▸ **TASK TO COMPLETE**
Rename "weekly" to "monthly" in the data from the line with "Viewport: 1080px width, 475px height." up to and including the line with "click(x=25, y=18)", and give those lines again with nothing else changed. Leave the pictures out of your answer.

* start PROVIDED DATA *

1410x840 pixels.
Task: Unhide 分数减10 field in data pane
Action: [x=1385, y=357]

* end PROVIDED DATA *
* start PROVIDED DATA *

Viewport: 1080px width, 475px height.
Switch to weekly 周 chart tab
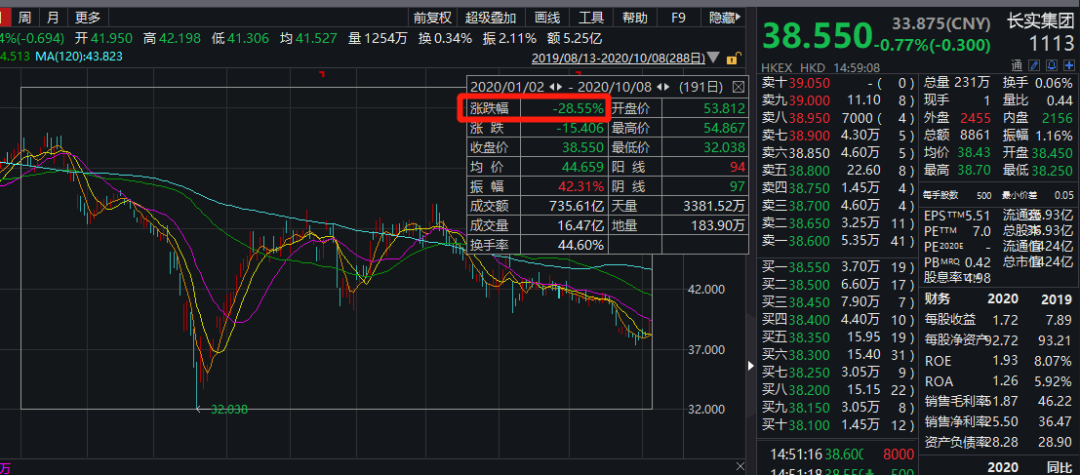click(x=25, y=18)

* end PROVIDED DATA *
* start PROVIDED DATA *

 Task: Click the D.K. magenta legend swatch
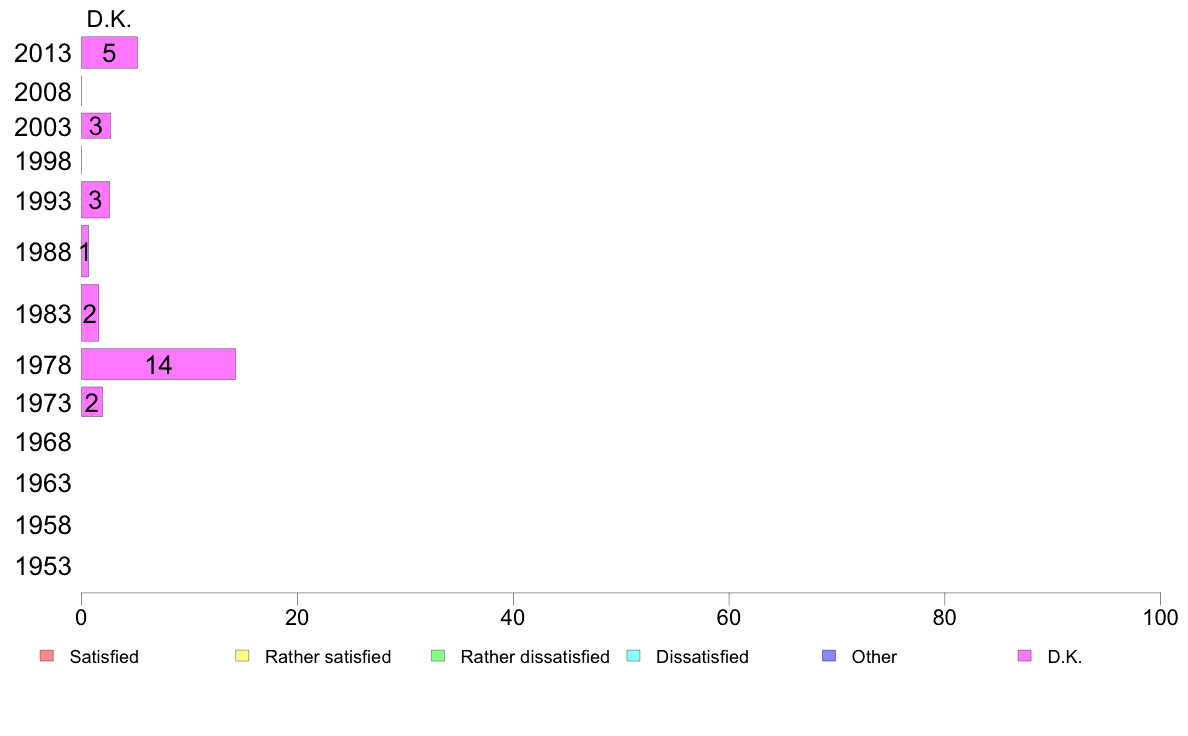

* end PROVIDED DATA *

▸ **TASK SOLUTION**
Viewport: 1080px width, 475px height.
Switch to monthly 周 chart tab
click(x=25, y=18)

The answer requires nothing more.